The NGT from its inception have given thousands of verdicts on environmental cases and continues to do so but there are more than a few cases in which it has acted as a pro active provocateur and wilfully enraged the Hindu sentiments. One such case is the Godavari pollution case relating to the contribution of the puja materials of Tryambakeshwar temple in polluting the Godavari River. The petition was filed by Godavari Gatarikaran Virodhi Manch. It was in the proceedings of this case that many of the rituals regularly performed in the temple came up.
The tribunal directed the Purohit Sangh to bear the cost of disposing of all the waste generated by the puja activities. It directed the municipal authorities to ban all puja activities in the Tryambakeshwar Temple and seize its properties if it failed to dispose of the waste. This was in 2014, and not then and never since has the tribunal spoken about the adverse effects of the gallons of blood and carcasses vitiating the environment after slaughter. It never directed those responsible to bear the cost of the cleanup and the treatment.
This selective approach towards the environment and the tilted view of justice still prevails in the National Green Tribunal. Recently, it directed that pilgrims to Amarnath be restricted from chanting hymns or jaykara inside the sacred cave. It also directed the shrine board to ban ringing of bells and mobile phones inside the cave. It also directed that there be a single line after the final check point in Amarnath. This verdict rightly sparked outrage throughput the Hindu community as it was not only irrational but also restricted devotees from practicing their faith at a site which is regarded as one of the holiest in Hindu tradition.
The Supreme Court on 16thApril turned down this controversial verdict of the National Green Tribunal, exposing the overreaching nature of the institution. The apex court rightly pointed out that the verdict had jumped the gun, had no connection with the Amarnath pilgrimage. Justices M.B.Lokur and Deepak Guha pointed out that due procedure needs to be followed and that the due procedure required for such a decision was completely missing from the proceedings in NGT.
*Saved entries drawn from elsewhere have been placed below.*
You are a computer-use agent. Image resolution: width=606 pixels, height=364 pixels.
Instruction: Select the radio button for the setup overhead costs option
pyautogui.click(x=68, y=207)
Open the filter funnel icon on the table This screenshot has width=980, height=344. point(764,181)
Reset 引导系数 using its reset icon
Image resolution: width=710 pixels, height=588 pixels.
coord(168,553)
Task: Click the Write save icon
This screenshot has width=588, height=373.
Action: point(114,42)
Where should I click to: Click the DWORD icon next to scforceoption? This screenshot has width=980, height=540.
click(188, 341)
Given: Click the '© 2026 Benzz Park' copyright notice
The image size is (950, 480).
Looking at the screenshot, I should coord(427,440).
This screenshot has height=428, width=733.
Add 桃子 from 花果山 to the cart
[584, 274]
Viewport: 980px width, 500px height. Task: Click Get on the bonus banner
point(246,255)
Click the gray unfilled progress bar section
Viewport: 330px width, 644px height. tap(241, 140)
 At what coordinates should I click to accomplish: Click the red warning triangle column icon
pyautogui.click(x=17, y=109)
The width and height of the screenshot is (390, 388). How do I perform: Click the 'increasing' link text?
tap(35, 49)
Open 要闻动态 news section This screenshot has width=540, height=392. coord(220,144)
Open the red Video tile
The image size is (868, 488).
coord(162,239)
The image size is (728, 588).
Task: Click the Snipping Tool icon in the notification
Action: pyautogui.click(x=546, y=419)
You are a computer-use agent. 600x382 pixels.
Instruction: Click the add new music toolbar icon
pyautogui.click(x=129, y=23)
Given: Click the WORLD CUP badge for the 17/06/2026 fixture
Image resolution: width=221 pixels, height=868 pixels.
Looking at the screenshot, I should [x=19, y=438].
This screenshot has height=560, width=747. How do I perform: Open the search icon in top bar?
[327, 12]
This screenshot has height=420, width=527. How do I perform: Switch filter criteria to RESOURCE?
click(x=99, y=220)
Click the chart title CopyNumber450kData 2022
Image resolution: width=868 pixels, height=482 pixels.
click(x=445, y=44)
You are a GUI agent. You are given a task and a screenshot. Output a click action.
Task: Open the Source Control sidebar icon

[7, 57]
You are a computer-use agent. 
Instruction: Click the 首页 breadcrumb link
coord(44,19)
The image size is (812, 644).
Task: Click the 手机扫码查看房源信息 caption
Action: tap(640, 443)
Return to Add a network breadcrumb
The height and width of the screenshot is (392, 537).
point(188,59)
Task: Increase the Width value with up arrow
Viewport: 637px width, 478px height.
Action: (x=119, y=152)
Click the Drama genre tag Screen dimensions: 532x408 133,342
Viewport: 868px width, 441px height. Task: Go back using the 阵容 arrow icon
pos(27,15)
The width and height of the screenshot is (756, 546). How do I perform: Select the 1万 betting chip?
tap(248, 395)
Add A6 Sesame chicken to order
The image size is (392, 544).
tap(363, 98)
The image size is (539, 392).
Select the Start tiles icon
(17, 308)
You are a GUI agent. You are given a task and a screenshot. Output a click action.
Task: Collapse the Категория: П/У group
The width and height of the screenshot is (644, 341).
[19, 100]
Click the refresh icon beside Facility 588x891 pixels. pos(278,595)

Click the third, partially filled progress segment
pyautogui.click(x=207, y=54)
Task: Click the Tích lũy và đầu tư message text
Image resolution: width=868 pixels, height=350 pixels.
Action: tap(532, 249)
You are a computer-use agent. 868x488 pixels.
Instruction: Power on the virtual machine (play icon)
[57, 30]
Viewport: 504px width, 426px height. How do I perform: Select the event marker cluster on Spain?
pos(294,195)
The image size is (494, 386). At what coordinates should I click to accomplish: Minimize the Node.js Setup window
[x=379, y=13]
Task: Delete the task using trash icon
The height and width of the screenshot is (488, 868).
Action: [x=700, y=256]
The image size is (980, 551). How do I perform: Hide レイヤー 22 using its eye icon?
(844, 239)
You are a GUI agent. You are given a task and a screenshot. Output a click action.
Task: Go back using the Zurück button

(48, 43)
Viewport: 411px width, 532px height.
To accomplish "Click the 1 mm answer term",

The verdict also banned the use of moles as a mode of transportation, which barred people with physical shortcomings from making the pilgrimage, and which is a gross violation of people’s right to practice his or her religion. The lawyer representing the shrine board stated poignantly –
“You (devotees) can’t carry prasad, you can’t go in palanquin, you cannot have ‘darshan’ properly and you are to be frisked at such and such points. In other words, I may say the NGT jumped the gun in passing the order”.
Imagine if the same was done for all other religious activities in this country- a Gurudwara banned from reciting Guru Grantha or Muslims banned from performing Azaan because it creates noise pollution.One can not imagine such incidents taking place because it seems that when it comes to environmental protection, the NGT only regards Hindu rituals as the sole violators .
The Supreme Court verdict seems to indicate that NGT is using its institutional apparatus to carry out a state sponsored attack on Hindus and Hindu sentiments. The sheer institutional over reach by NGT, especially when it comes to Hindu rights, is awe inspiring and hypocritical in nature. The Supreme Court seems to have belled the cat, now the question is whether the cat will remain in the bag or out in the open with its anti-Hindu agenda.